Nella storia dei movimenti di lotta vi sono altre forme: il movimento sindacale e operaio elaborò e usa nella sua lunga vicenda tutte le forme dell’azione nonviolenta (che è cosa diversa dalla nonviolenza pura) con assemblee petizioni scioperi manifestazioni pacifiche, picchetti e infine sabotaggi; il movimento femminista fin dai tempi delle suffragiste ha trovato altri strumenti ancora per mostrare dissenso e contrasto e agire il conflitto: manifestazioni, grafica, sit-in, musica, resistenza passiva, training autogeno, danza, sarcasmo, canti, visibilità dei corpi nella loro varietà inerme, tutto il molteplice possibile, niente di uniforme o in uniforme. Nessuna polizia può aggredire un sit-in di ventimila persone, la polizia è in grado di respingere e fare del male a gruppi di avanguardie militarizzate ma scarse e di rinforzare con ciò la paura e il senso di insicurezza della popolazione.

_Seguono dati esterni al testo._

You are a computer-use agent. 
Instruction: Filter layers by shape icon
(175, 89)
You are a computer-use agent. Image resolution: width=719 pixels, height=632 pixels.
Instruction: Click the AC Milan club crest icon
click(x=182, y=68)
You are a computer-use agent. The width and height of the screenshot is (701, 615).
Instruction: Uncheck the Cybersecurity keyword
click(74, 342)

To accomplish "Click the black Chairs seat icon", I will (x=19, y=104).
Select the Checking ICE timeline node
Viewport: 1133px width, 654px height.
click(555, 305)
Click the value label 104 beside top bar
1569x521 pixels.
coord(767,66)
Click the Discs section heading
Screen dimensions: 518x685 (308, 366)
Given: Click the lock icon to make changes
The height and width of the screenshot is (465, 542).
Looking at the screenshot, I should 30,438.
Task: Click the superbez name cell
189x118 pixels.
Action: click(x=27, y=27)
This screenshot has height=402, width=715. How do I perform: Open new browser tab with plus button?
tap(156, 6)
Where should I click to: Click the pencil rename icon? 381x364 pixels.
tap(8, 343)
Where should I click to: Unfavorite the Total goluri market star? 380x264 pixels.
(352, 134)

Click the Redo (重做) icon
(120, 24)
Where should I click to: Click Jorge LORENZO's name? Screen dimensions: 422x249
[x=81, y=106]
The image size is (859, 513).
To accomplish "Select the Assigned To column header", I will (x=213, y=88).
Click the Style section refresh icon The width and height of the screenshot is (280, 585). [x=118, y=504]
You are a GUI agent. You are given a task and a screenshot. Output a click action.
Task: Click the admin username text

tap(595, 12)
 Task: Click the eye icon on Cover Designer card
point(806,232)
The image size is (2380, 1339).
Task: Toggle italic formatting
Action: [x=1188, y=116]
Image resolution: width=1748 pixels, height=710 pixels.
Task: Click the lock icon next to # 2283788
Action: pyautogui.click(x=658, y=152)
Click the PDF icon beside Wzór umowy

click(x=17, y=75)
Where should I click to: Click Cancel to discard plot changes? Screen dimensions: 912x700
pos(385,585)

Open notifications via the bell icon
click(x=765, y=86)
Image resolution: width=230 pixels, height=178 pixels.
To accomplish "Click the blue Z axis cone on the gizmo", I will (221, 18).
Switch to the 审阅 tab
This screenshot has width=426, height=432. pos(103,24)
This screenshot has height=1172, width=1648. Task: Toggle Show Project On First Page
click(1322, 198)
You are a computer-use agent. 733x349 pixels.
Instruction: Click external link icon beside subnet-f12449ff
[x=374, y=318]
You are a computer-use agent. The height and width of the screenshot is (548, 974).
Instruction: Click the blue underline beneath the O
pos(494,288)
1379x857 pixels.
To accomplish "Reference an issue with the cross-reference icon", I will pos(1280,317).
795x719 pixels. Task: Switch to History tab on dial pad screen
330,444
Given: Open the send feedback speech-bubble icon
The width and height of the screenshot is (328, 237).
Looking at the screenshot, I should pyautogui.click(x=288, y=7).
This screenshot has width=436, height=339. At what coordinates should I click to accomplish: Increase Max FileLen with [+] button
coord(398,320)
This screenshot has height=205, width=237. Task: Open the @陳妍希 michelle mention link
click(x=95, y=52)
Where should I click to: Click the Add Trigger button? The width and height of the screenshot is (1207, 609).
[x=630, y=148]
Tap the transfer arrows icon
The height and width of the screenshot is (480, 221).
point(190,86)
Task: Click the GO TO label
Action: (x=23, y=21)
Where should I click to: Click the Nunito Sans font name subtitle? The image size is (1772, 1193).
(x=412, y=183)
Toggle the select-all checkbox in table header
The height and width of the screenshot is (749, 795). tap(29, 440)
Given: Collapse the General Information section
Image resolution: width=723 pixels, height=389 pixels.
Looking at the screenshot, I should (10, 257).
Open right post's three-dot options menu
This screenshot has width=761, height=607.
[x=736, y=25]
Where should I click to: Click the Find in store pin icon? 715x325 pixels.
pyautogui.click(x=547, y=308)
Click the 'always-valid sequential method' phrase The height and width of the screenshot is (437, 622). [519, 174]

Credo che le circa 100 organizzazioni autonome di donne che compongono il vasto orizzonte del movimento delle donne, e che per il 15 e 16 giugno stanno organizzando a Genova come Marcia Mondiale delle donne due giorni di forte mobilitazione e dibattito contro l’orrore economico, politico e culturale della globalizzazione, prenderanno definitivamente le distanze da questo modo e costruiranno la loro maniera di protestare e di delegittimare i G8 nella forma e nei contenuti. Se altri pezzi del movimento contro i G8 non vogliono soccombere alla stupidità eroica si mettano in comunicazione con noi e alla pari (non vogliamo comandare è cosa militare, non raccogliamo adesioni subalterne: ci piace la parità) pattuiremo una convenzione tra tutti e tutte quelle che vogliono poter fare politica e non esercitazioni militari; che vogliono avere un futuro di azione, presenza, mutamento, non di dispiaceri e nostalgie.